---- Data for review

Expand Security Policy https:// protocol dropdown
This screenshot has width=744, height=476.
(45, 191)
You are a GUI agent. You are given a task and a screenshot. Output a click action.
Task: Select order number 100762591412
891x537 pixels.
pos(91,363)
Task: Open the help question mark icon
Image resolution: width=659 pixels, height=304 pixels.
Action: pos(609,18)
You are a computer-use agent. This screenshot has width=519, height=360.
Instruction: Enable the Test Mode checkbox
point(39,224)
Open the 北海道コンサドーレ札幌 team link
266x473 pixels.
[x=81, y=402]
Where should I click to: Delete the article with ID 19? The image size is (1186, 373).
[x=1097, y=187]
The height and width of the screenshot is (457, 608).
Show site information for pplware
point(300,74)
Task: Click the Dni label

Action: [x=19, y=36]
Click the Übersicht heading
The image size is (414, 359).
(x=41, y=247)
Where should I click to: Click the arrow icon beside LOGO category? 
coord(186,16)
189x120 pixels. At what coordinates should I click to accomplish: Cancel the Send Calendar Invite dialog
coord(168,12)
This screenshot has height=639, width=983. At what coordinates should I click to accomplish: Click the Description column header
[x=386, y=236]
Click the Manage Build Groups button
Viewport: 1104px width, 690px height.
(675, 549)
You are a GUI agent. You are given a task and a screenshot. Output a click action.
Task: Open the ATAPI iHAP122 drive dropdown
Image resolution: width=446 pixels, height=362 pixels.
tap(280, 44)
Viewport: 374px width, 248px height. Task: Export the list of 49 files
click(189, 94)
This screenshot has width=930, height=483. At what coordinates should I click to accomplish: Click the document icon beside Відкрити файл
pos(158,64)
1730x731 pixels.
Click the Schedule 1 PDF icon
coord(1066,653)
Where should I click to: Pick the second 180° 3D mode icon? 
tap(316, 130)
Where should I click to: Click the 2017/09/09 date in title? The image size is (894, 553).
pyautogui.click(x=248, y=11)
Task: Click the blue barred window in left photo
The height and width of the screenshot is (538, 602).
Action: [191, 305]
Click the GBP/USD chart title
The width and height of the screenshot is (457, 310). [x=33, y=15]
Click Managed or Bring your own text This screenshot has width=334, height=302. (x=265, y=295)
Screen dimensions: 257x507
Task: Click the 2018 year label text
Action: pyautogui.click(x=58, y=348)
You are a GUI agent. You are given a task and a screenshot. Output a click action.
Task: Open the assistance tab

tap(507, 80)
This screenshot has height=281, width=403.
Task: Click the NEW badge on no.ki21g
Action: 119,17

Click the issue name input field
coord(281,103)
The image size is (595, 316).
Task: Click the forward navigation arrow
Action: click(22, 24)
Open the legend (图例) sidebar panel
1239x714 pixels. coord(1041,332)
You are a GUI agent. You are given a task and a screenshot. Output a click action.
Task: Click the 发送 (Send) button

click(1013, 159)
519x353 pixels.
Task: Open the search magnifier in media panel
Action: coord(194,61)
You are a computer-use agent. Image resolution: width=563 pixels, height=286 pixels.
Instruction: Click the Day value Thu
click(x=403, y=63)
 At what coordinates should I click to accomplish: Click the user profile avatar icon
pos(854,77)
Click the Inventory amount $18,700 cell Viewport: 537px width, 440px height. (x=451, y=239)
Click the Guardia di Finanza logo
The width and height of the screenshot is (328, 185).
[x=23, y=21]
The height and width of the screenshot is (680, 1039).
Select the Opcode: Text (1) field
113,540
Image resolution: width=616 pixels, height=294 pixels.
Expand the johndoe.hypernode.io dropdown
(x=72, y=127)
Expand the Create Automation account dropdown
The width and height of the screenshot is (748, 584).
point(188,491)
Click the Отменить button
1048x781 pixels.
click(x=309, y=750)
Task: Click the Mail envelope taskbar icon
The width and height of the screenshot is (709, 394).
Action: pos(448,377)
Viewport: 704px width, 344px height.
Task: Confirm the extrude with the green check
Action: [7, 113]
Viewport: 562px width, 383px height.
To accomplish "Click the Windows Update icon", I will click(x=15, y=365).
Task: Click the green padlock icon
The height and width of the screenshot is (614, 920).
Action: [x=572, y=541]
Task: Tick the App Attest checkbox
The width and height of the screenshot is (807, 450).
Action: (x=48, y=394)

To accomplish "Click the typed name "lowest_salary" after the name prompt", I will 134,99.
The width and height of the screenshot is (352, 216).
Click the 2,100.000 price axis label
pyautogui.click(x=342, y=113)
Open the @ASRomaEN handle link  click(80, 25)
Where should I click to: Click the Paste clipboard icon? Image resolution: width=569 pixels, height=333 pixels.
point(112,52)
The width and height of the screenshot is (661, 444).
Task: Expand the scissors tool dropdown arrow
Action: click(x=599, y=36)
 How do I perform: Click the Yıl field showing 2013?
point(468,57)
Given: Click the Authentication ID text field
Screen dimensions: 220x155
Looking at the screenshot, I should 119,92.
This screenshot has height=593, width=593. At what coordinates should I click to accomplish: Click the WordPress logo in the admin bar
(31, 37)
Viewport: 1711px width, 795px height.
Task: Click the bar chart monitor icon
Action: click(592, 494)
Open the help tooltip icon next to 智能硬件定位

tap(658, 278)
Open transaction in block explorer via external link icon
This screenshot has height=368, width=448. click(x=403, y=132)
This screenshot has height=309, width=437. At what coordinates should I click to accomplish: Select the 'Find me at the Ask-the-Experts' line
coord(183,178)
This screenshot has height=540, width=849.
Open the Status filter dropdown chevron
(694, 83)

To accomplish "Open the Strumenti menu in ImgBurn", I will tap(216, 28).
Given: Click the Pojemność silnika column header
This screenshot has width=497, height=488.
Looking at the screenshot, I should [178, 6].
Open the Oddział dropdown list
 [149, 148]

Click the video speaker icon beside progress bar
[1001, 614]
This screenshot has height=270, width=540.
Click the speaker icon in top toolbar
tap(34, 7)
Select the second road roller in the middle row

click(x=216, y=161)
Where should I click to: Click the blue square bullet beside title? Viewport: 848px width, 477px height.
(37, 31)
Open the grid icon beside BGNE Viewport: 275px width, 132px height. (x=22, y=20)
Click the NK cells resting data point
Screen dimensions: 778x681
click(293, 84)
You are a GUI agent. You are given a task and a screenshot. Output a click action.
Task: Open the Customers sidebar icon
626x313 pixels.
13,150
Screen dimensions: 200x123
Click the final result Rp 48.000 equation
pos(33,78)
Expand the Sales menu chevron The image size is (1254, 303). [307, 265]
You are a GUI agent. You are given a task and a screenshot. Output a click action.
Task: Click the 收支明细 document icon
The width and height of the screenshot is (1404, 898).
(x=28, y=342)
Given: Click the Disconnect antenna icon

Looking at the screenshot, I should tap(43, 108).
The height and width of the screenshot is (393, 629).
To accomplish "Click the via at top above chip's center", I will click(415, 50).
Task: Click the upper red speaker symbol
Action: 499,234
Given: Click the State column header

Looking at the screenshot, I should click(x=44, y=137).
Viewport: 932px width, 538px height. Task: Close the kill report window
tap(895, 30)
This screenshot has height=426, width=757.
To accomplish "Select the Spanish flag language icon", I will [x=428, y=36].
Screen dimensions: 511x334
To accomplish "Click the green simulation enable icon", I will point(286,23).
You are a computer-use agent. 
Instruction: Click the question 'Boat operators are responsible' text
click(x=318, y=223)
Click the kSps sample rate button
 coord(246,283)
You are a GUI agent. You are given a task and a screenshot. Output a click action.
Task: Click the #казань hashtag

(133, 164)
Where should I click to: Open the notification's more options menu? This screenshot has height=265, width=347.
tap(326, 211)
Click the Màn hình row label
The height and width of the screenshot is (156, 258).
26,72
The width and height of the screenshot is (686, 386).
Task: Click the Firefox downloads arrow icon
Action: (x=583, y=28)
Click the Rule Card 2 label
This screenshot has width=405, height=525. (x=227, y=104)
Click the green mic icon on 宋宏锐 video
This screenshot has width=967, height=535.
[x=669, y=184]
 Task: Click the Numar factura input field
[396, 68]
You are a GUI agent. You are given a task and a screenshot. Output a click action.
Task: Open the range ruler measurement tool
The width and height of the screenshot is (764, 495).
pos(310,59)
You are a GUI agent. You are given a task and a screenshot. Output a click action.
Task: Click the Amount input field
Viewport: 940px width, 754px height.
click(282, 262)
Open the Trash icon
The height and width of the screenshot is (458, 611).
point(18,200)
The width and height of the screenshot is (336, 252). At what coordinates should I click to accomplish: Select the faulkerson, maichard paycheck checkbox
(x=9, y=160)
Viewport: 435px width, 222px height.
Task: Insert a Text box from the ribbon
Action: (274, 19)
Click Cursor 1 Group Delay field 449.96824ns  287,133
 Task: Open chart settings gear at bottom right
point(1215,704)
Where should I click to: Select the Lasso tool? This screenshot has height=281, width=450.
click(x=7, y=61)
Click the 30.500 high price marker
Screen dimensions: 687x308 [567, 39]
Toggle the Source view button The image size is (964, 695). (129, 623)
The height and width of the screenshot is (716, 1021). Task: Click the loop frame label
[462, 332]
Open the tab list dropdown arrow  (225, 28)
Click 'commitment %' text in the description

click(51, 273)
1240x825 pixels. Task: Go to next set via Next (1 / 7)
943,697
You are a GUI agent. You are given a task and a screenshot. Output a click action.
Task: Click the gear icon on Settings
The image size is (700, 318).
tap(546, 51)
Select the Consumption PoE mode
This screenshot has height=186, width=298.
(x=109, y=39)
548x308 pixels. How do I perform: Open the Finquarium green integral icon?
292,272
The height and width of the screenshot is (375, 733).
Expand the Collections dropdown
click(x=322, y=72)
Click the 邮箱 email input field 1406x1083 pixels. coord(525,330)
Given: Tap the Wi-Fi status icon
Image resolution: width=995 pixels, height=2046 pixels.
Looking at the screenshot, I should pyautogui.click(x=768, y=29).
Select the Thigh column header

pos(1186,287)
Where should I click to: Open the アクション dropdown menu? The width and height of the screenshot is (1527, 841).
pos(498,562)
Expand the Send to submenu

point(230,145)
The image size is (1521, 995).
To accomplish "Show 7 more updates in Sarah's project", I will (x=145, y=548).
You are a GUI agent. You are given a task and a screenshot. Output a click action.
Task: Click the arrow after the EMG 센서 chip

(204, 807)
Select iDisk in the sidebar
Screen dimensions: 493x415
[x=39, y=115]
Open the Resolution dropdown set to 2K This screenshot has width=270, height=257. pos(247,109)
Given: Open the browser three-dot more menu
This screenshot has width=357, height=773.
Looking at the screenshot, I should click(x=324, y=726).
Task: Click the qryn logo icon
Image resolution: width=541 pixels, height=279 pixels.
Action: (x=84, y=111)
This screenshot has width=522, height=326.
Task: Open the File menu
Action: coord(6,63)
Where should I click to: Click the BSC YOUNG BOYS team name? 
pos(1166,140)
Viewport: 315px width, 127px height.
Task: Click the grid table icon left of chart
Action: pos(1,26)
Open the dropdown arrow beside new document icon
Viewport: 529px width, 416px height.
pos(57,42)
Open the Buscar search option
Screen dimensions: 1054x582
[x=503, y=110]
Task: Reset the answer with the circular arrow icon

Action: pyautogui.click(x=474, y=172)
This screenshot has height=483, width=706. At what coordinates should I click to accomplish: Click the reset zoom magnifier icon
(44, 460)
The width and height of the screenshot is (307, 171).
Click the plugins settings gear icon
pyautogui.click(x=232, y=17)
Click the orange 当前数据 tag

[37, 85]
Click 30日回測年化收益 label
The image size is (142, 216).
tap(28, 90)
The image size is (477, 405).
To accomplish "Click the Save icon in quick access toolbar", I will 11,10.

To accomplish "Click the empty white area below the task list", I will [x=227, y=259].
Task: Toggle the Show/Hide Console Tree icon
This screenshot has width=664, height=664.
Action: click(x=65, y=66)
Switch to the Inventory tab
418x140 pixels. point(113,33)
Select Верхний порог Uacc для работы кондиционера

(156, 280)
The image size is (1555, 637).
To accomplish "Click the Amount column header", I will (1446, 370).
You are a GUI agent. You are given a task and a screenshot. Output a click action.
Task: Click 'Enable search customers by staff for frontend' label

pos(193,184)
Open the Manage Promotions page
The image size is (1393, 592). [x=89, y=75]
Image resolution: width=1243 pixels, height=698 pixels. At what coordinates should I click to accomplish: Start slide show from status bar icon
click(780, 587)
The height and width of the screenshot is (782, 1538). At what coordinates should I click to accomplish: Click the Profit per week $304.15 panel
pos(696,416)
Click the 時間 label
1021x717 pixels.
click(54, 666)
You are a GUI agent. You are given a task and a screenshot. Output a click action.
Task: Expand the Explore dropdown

--------

| Work item |
Every line above that contains the word "computer" should be reported.

| Answer to this problem |
You are a computer-use agent. This screenshot has width=519, height=360.
You are a computer-use agent. Image resolution: width=563 pixels, height=286 pixels.
You are a computer-use agent. 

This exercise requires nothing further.